A menina, identificada como Alice Maciel Lacerda Lisboa, havia sido vista pela última vez na quinta-feira, o que mobilizou uma ampla força-tarefa envolvendo bombeiros militares, policiais civis e militares, agentes da Defesa Civil e voluntários da comunidade local. As buscas foram classificadas como complexas devido ao relevo acidentado e à vegetação densa da região.
De acordo com o Corpo de Bombeiros, Alice foi localizada por moradores que participavam das buscas e, imediatamente, a corporação foi acionada para realizar o resgate. Uma imagem divulgada nas redes sociais mostra a criança nos braços de um socorrista, momento que simbolizou o desfecho positivo da operação após cerca de 48 horas de buscas ininterruptas.
Após o resgate, a menina foi encaminhada para avaliação médica. Segundo os bombeiros, ela apresentava sinais vitais preservados, estava consciente e tinha apenas algumas marcas de capim pelo corpo, sem indícios aparentes de ferimentos graves. A expectativa era de que ela fosse liberada após observação médica e devolvida à família.

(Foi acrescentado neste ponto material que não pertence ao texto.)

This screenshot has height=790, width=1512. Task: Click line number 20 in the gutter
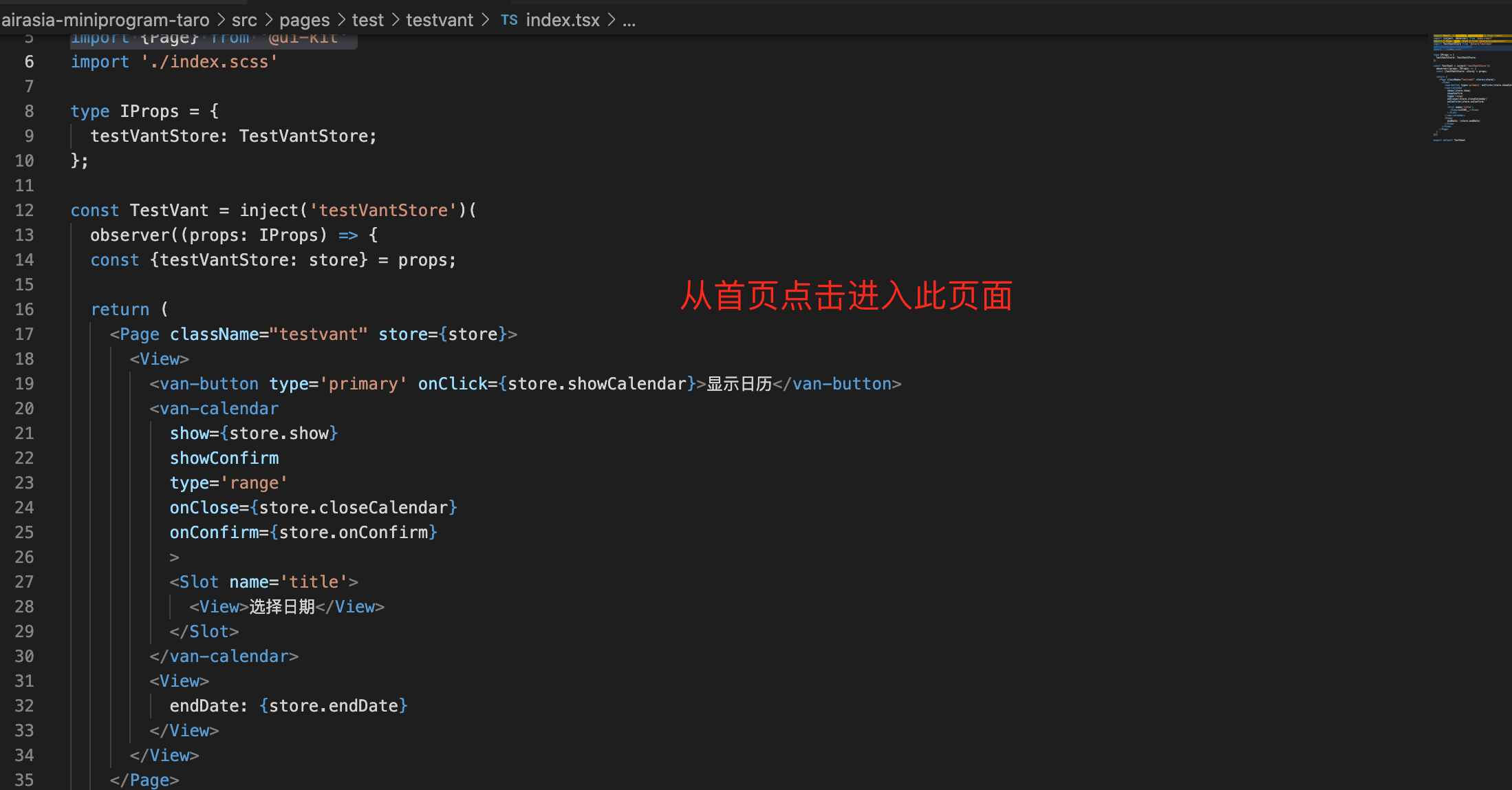(x=24, y=409)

Durante as buscas, cerca de 40 militares atuaram diretamente na operação, que contou ainda com drones equipados com câmeras térmicas, fundamentais para varreduras em áreas de difícil acesso. A família informou que a criança possui Transtorno do Espectro Autista (TEA), é não verbal e faz uso de medicação contínua, o que aumentou a preocupação das equipes de resgate.
O desaparecimento também motivou a ativação do sistema Amber Alert no Brasil, por meio do Ministério da Justiça e da Segurança Pública. O alerta foi disseminado em redes sociais e aplicativos da empresa Meta, como Facebook, Instagram e WhatsApp, alcançando usuários em um raio de até 160 quilômetros da área do desaparecimento.
O caso reforça a importância da integração entre órgãos públicos, tecnologia e participação comunitária em situações de emergência, especialmente quando envolvem crianças em áreas de risco.